Are you anxious before you go on cam? We don’t mean a few jitters or some nervous energy. That’s perfectly normal. We’re talking about intense feelings of fear and dread before each cam session or in other situations — entering crowded rooms, on airplanes, in elevators, attending social events.
To be clear, if you are in a situation where you’re supposed to feel fear, that’s not anxiety. That’s an emotional reaction to a threat, and that’s not what we’re referring to. Instead, are you constantly overwhelmed and worried about everything, or about situations that you should or once were able to manage? Are the feelings constant and so intense that you can’t function properly? That is anxiety: fear where it should not exist.
What is anxiety?
Anxiety disorders fall under several categories:
Post-traumatic stress disorder results from witnessing or being involved in a traumatic event with threat of death or physical injury causing intense fear, helplessness and horror.
Obsessive-compulsive disorder is characterized by recurrent, persistent behavior — for example, hand-washing, counting or repeating words.
General anxiety creates a free-floating sense of dread and fear.
Panic creates periods of intense fear and feelings of doom, accompanied by heart palpitations, sweating, shaking, chest pain, dizziness and nausea.
Phobia is triggered by specific stimuli, such as spiders, and a fear of encountering those stimuli even when they are not present.

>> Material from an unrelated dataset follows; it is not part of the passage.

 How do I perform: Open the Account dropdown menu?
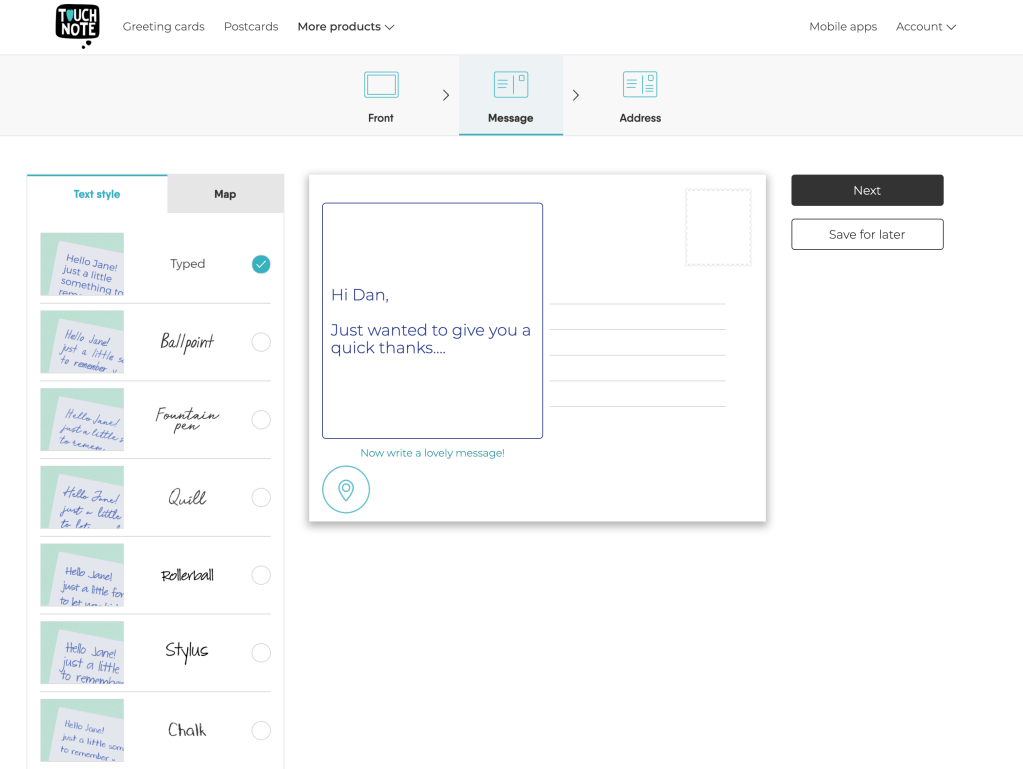click(x=925, y=27)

Social phobia involves specific situations such as public speaking or facing crowds.
Some people experience two or more disorders, and anxiety commonly presents with major depression.
What can I do?
Anxiety can be debilitating, and it is more common than you might expect: At least 15 to 20 percent of the population experiences anxiety of some type at some time. It is a vicious cycle of being afraid of something and avoiding the stimuli, which in turn become more threatening until the anxious person loses control. We can all relate to fear, because we all experience fear. However, those who have never experienced true anxiety can’t relate to its intensity and the loss of control.

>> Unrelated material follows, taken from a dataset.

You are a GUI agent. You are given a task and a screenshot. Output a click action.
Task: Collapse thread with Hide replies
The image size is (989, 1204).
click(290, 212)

Treating anxiety disorders usually requires a protocol of therapy and/or prescription drugs, but the choice of medications differs. Sometimes antidepressants are prescribed. Other options include benzodiazepines such as Xanax, Ativan, Klonopin or Valium, all of which give immediate relief. However, they must be used with caution, because they can cause psychological and physiological dependence. There is also a risk of developing a tolerance to the dosage, which means you need more in order for the medication to have the same effect. Benzodiazepines have to be used very carefully, under a physician’s supervision, because the risk for addiction is real, and stopping them abruptly can cause withdrawal symptoms.
Unfortunately, anxiety is often overlooked, either because of the stigma attached to therapy and/or medication, or because we dismiss it as something we can manage, something we can “just get over” or talk ourselves out of. That may be true for a simple case of nerves, but clinical anxiety is a different and serious condition.
How do you know when it’s time for professional help? First, pay close attention to the severity of your symptoms. Be honest with yourself: Are they interfering with your life? Are you distressed? How persistent is the anxiety? How long has it been going on? If it’s been a month or more and your symptoms are not getting better, it’s time for intervention and assessment. Call your doctor or a mental health professional and schedule an appointment.